AIM OF THE EXERCISE.
Write out the Gomphus flavipes text word for word, taking everything from "The emergence of the" down to "start of emergence).".

(SUPPLIED TEXT)

Species of dragonfly

Gomphus flavipes, the river clubtail or yellow-legged dragonfly, is a species of dragonfly in the family Gomphidae. It is found in Europe. Its natural habitat are rivers and large streams. The dragonfly flies from June to September depending on the location.

== Geographical distribution ==
Gomphus flavipes is a European species. It has the biggest geographical range among the European Gomphid species, occurring from France to eastern Siberia. The species has a very patchy occurrence in Central Europe and has become rare in Western Europe. The southernmost occurrence is known from Greece. In Southern Europe G. flavipes is replaced by other Gomphid species. However, the exact geographical range of the species is still unclear.

==Habitat==
Gomphus flavipes lives along the middle and lower reaches of slow flowing medium-sized and big rivers The species prefers riverbed with mud, clay, loam or fine sand as soil, since larvae develop buried in the soil, but avoids areas with decomposition of organic matter and oxygen-poor stagnant water. Reaches with high drift and coarse substrate are also avoided, however, occasionally G. flavipes can be found in bigger lakes with high oxygen content.

==Morphology==
As a medium-sized dragonfly G. flavipes is 50–55 mm long and with an average wingspan of 70–80 mm. The eyes are widely separated, this is a typical genus-specific feature, males have blue while females have green eyes. Both sexes have predominantly yellow legs and the males has thin angled appendages, while his 10th segment is entirely black dorsally.

==Behaviour and life cycle==
Gomphus flavipes, as all dragonflies, are predators; they capture smaller insect in flight. Imagos are rarely seen, the easiest way to observe them is in the mating period or during the emergence of young adults. Mating usually takes place in June or July. During the day adult males search for females, far from the riverbank, in low altitude above the waterfront. If they successfully catch a female copulation takes place in the shelter of water edge willows. After fertilization females fly 20–30 cm above the water and lay eggs (one at a time or in a small packets) into the water.

==Larval development==
The larvae develop for three years buried in the fine soil of the riverbed. As imagos, they are predators too, their diet consisting of small invertebrates which they capture with they specialized labium called the mask.
The emergence of the larvae starts mostly at end of May or June, but it depends highly on location and other environmental circumstances (e.g. a rainy period could delay the start of emergence).
The emergence in G. flavipes is often highly synchronised and it is therefore referred as a ’summer species’, in Odonatology EM50 values are used to describe the emergence pattern (extent of synchronization). The patterns often have two peaks in G. flavipes due to the phenomenon called ’cohort splitting’.
Larvae of G. flavipes, unlike other Anisoptera larvae, often choose riverbank soil as an emergence substrate, however the type of substrate depends on location and characteristics of the riverbank, probably the larvae have no substrate specific attachment.

==Threat factors==
Gomphus flavipes has become an endangered species in most Western European countries due to water pollution and river regulation. The species is listed in the Annex IV of Habitats Directive.

(End SUPPLIED TEXT)
(RECORDS SHOWN)

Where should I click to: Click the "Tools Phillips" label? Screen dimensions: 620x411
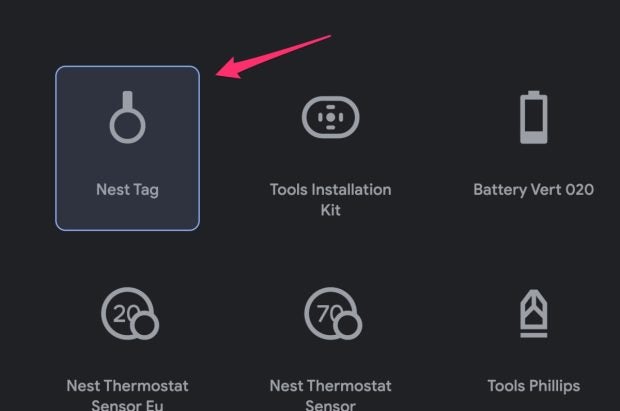point(533,386)
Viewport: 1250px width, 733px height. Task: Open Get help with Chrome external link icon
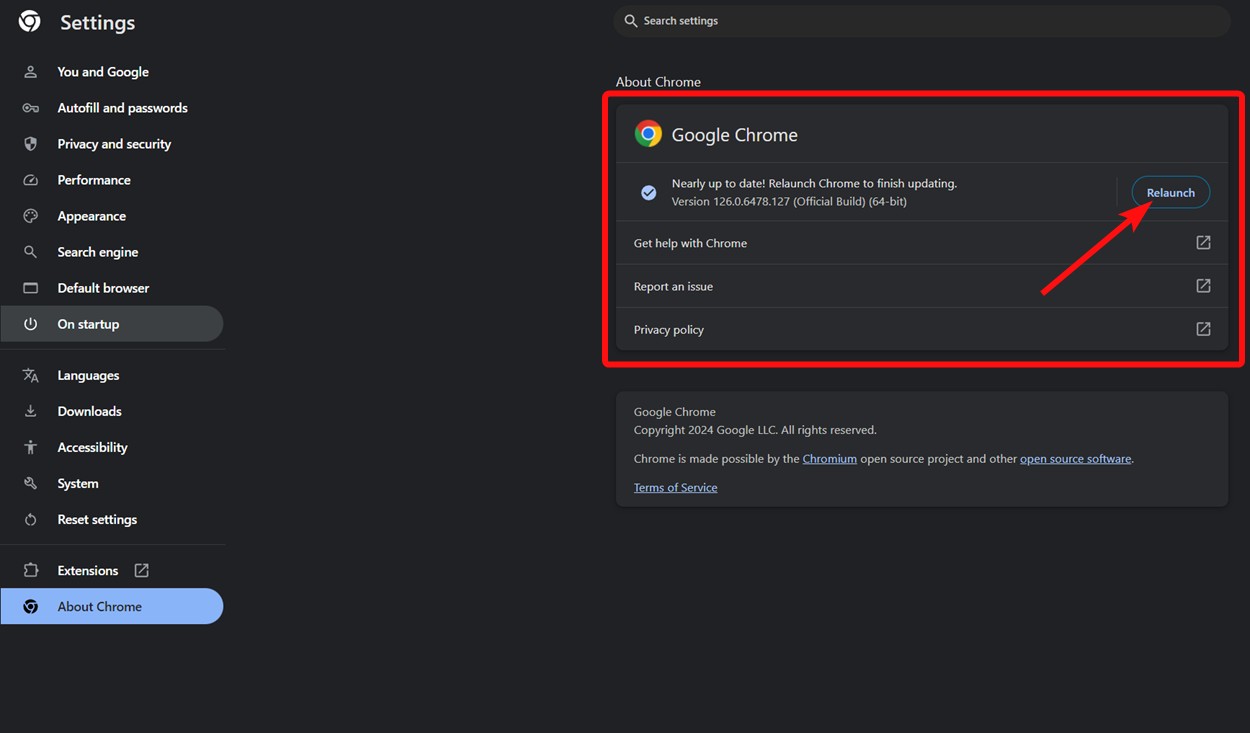[x=1203, y=242]
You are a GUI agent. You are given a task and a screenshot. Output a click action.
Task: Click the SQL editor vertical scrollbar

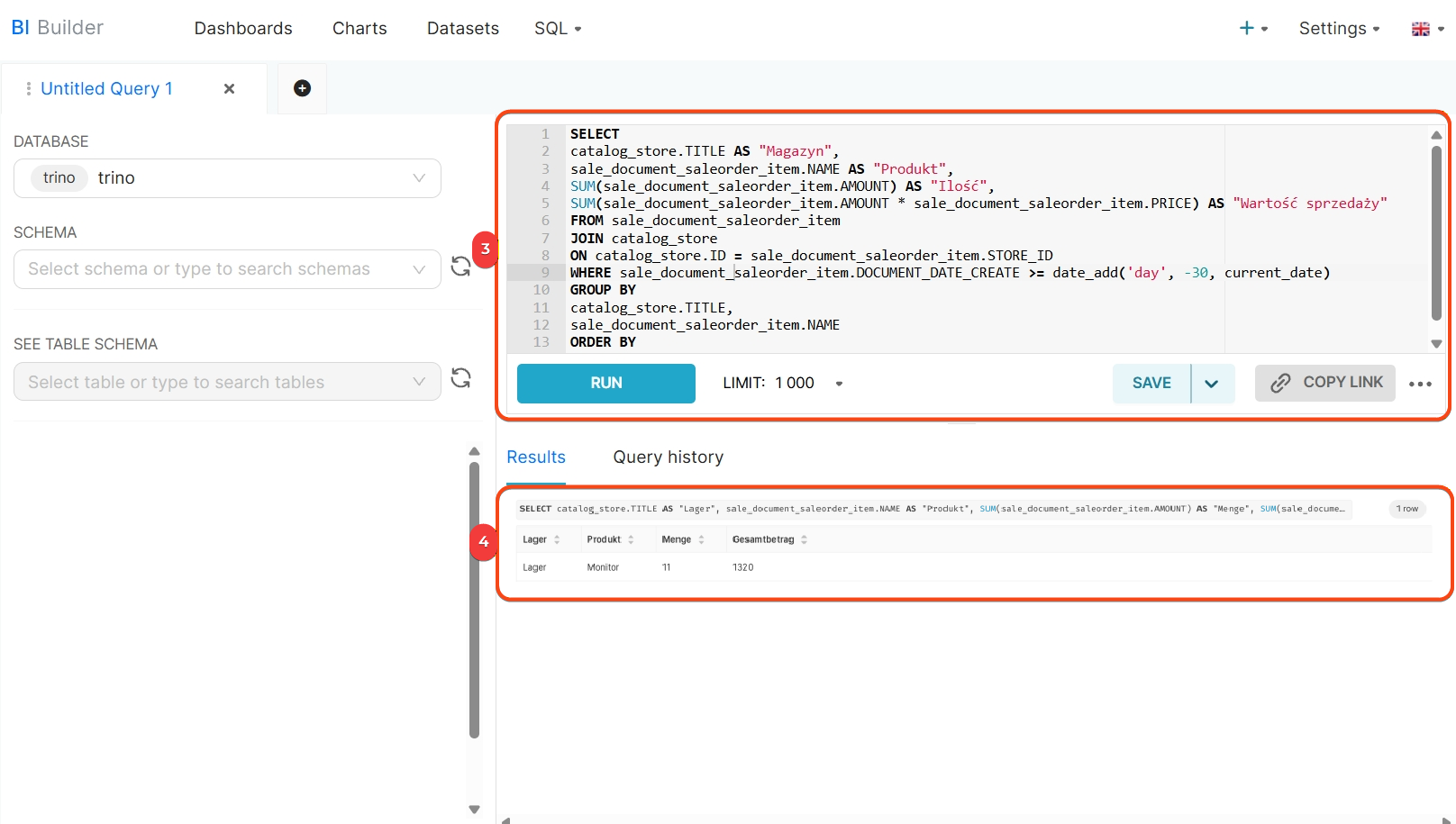click(x=1436, y=234)
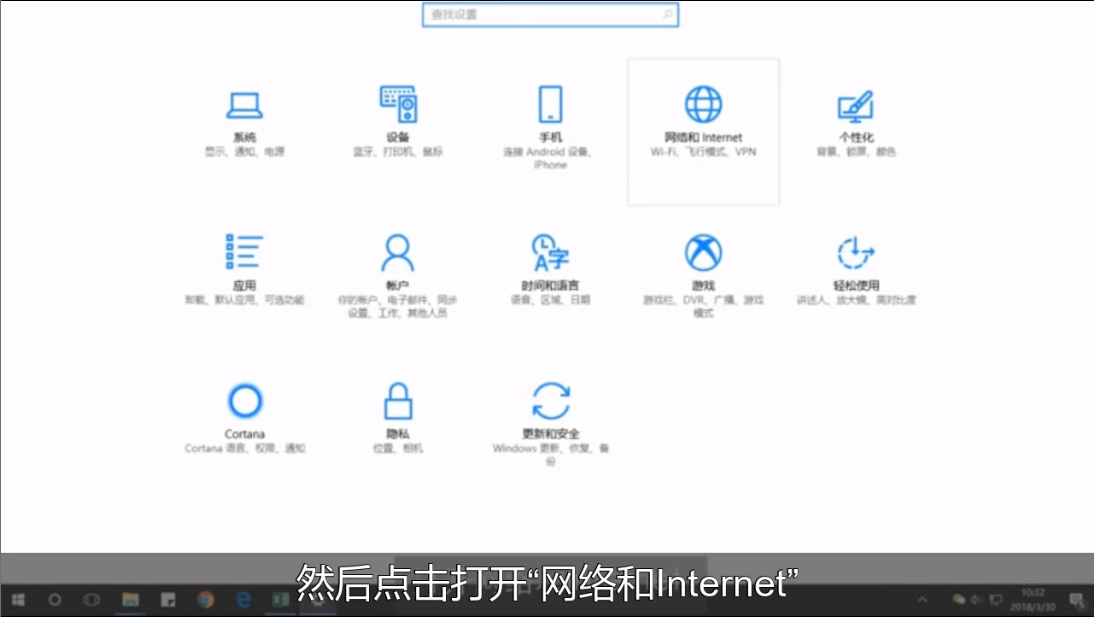The width and height of the screenshot is (1094, 617).
Task: Open the 隐私 (Privacy) lock icon
Action: [397, 402]
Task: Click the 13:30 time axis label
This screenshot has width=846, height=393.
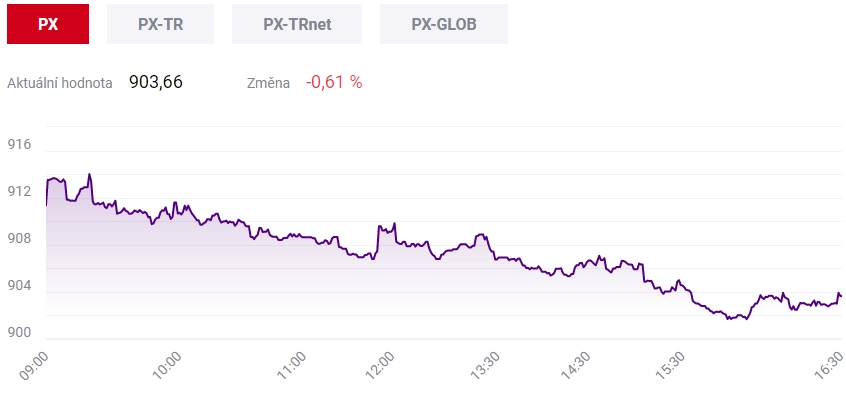Action: tap(485, 364)
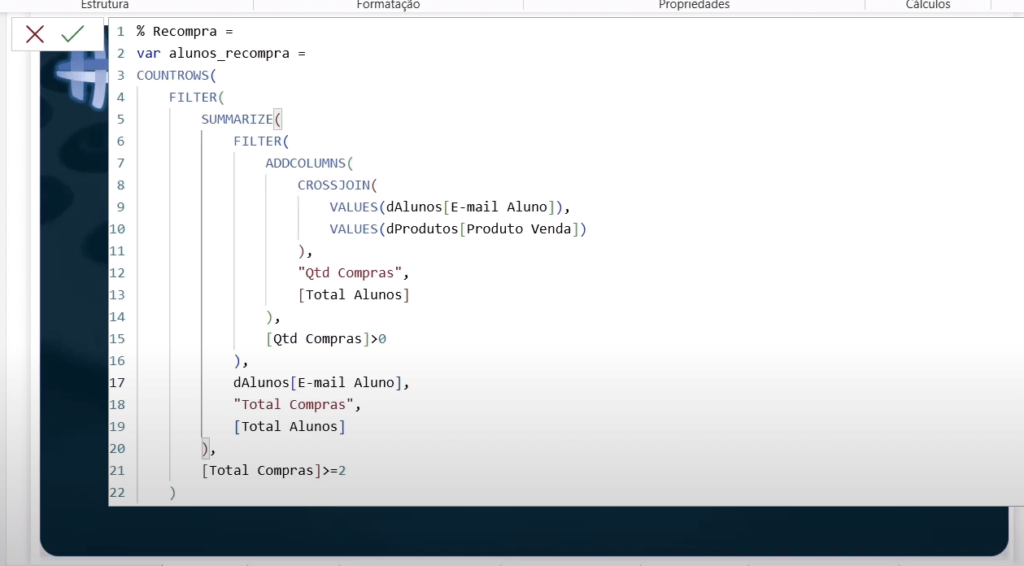Click line number 22 in the gutter
This screenshot has height=566, width=1024.
120,492
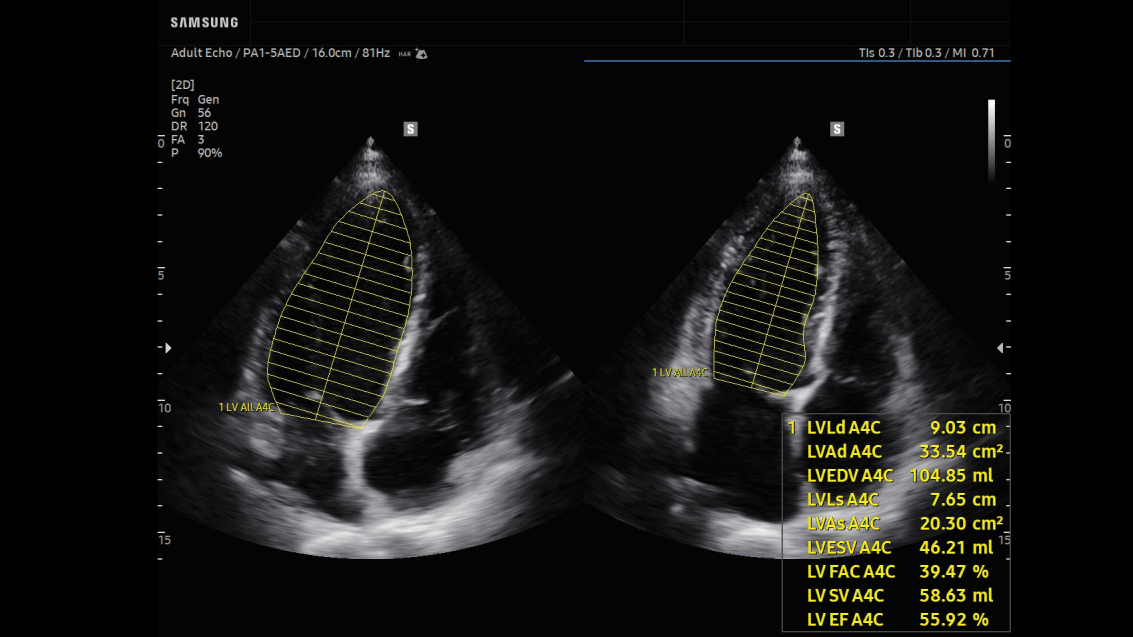1133x637 pixels.
Task: Select the LVLd A4C length measurement
Action: click(x=896, y=428)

(End RECORDS SHOWN)

ANSWER.
The emergence of the larvae starts mostly at end of May or June, but it depends highly on location and other environmental circumstances (e.g. a rainy period could delay the start of emergence).